Por ejemplo, al principio, se pinta a Quasimodo: cuando se le ve caminar resulta que es patizambo, cuando aparece se nota que es jorobado, cuando se le habla resulta que es sordo de tanto tocar las campanas, aunque no es mudo y tiene un solo ojo.

¿Sería mejor ser tuerto que ciego? Un personaje de esta escena responde

«No. Un tuerto es mucho más incompleto que un ciego, pues sabe lo que le falta».

Cosas como esas son buena parte de lo que hace a las grandes novelas, como una especie de filosofía derivada de la observación. Eso que todos vemos a diario, es captado por alguien y nos lo hace aparecer casi como nuevo ante nuestros ojos. 

En una de las descripciones de una parte de París, Hugo apunta que allí había tantas iglesias como molinos, pero que solamente quedan los molinos, «pues la sociedad no pide ya más que el alimento del cuerpo».

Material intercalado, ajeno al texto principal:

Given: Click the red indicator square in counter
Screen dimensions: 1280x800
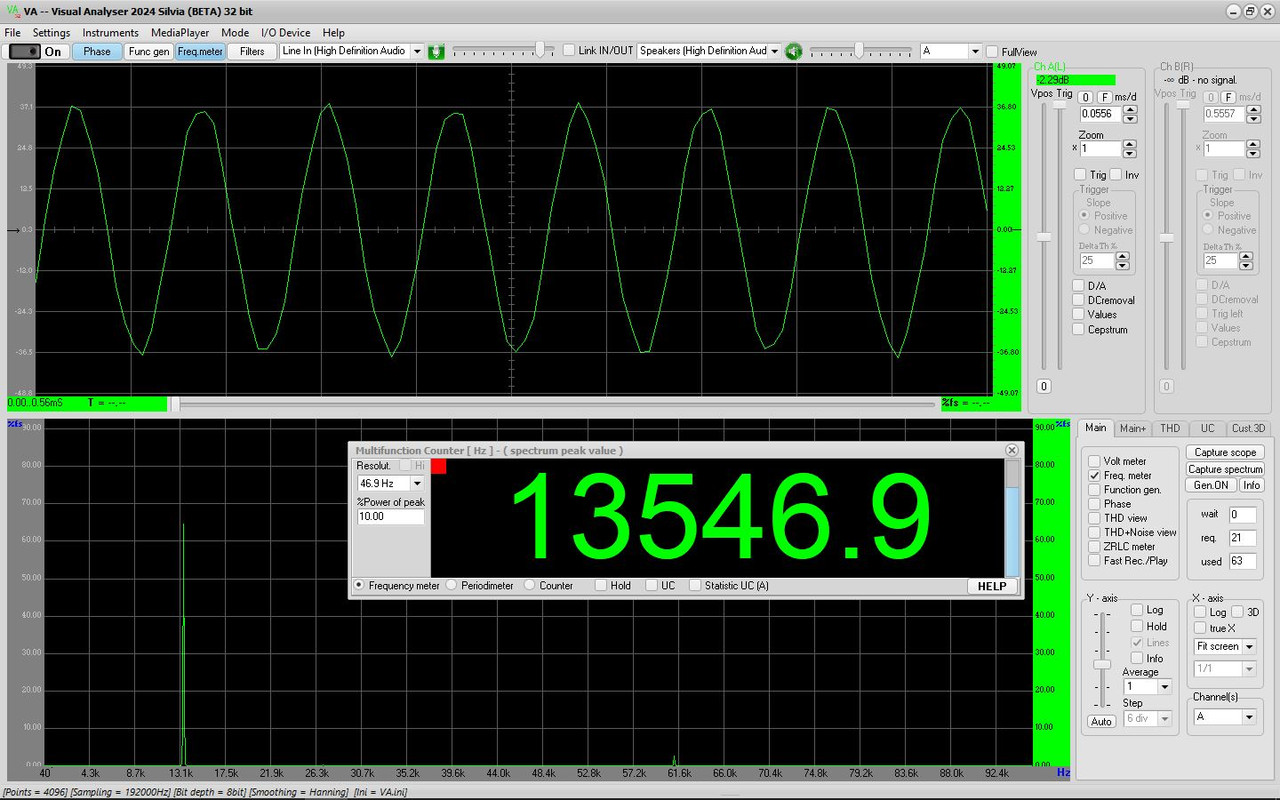Looking at the screenshot, I should 439,466.
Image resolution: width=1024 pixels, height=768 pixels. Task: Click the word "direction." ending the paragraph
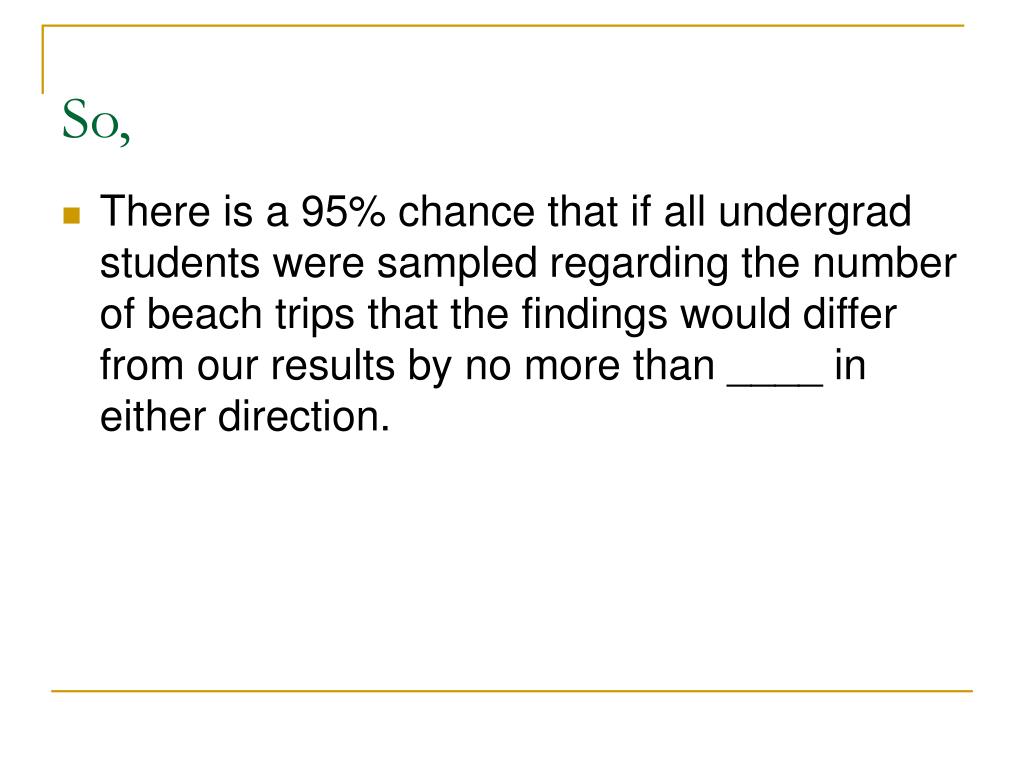click(304, 416)
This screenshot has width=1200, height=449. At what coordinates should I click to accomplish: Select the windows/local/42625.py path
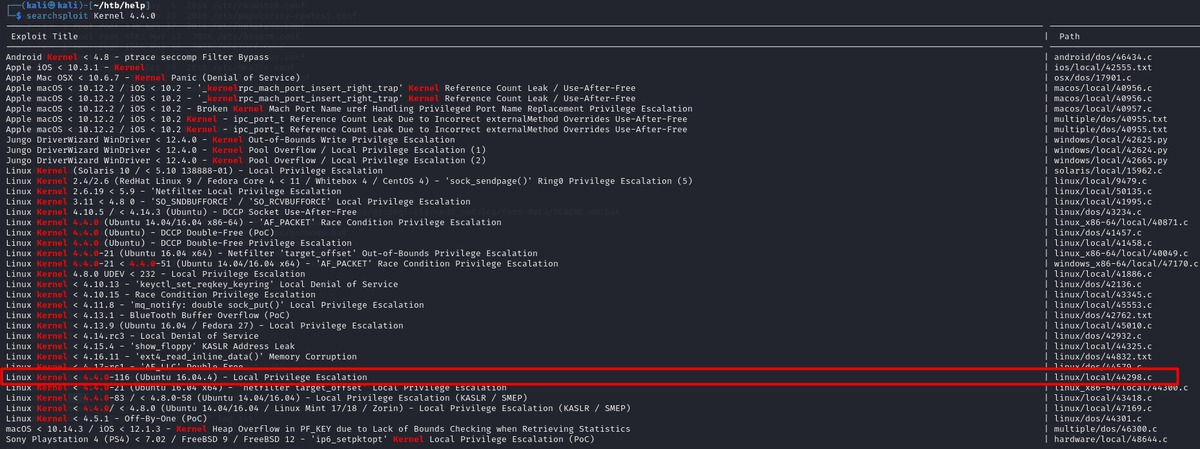coord(1106,138)
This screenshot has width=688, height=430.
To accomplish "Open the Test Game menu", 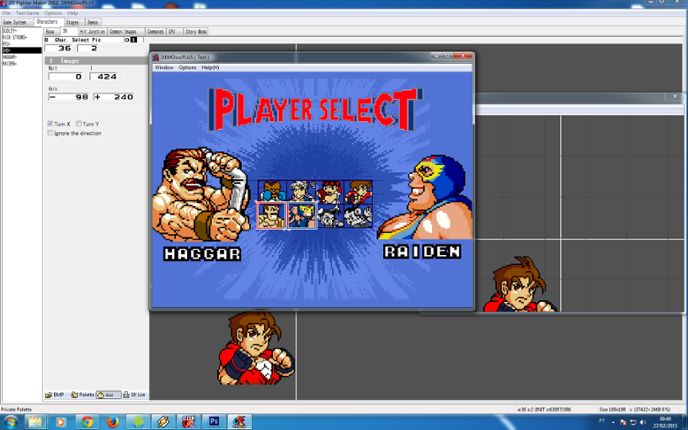I will pyautogui.click(x=27, y=13).
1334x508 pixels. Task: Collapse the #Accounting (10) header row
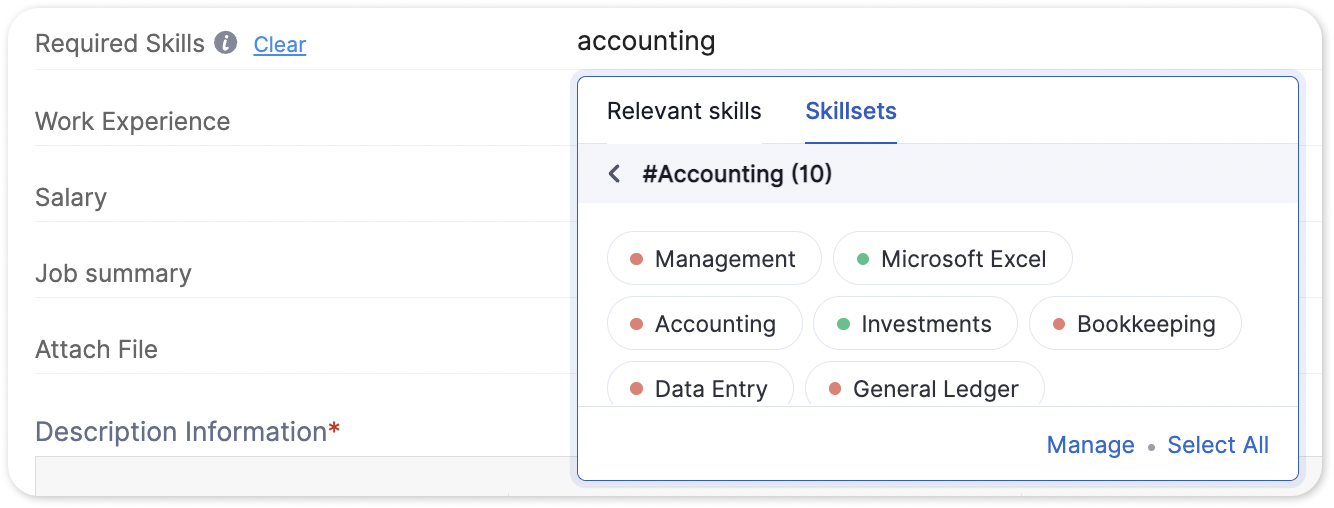click(938, 174)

E incluso suele encontrarse una cierta poesía en la prosa de los buenos libros, como cuando se describen los ruidos de esa ciudad:

«Normalmente los ruidos que en París se oyen durante el día, son como el habla de la ciudad, y por la noche, son su respiración, pero en este caso, es la ciudad que canta». 

El autor de novelas como esta, creo, tiene una libertad mayor a la del filósofo que usando conceptos abstractos y siguiendo razonamientos disciplinados, nos muestra alguna verdad. La libertad de la literatura no tiene necesidad de tanto procedimiento y disciplina, pudiendo dejar caer, donde convenga, una idea como esta:

«Toda civilización tiene su origen en la teocracia, y su fin en la democracia». 

O bien, observaciones sobre la naturaleza humana, como estas dos:

«[…] cuanto más ciega es la pasión, con más tenacidad se mantiene. Nunca es más sólida que cuando no tiene en qué apoyarse».

«[…] pues aunque no se crea en nada, hay momentos en la vida en que uno siempre se acoge a la religión del templo que se tiene más a la mano».

¿No hemos acaso visto ocasiones en las que las pasiones se vuelven más tercas y sólidas conforme más ciegas son? ¿O situaciones en las que el más incrédulo de los hombres se acerca al sentimiento espiritual que más cerca tiene?

Nuestra Señor de París es una novela excepcional, escrita en 1831 y que, cosa fantástica, sigue manteniendo su atracción hoy. Aunque con una situación de desventaja, la competencia por el tiempo humano entre televisión, redes sociales y similares, y obras maestras como esta novela.

Escribo esto después de hacer varios intentos de ver series en televisión, en las que parece ser un requisito recurrir a la zafiedad y vulgaridad, con un lenguaje bajo y vil, y sexo explícito patán y burdo, que oscurece lo que de otra manera podía ser una buena historia.

Es como si quisiera exaltarse a la fealdad y la aberración, olvidando que existe la belleza y la finura. En fin, parecen estos ser signos de nuestros tiempos en los que se ha olvidado que existe eso que se llama ingenio, lucidez y talento.

Y una cosa más…

Las citas están tomadas de Hugo, Victor. Nuestra Señora de París (con notas): Anotada por Álvaro Díaz (Spanish Edition). Ediciones NACE. Kindle Edition.

Me recuerda todo esto una película, Rennaisance Man, en donde uno de los diálogos dice esto:

«[Talking about Shakespeare to the class]. Bill Rago: “He wrote plays. Plays…? You know, like TV without the box”».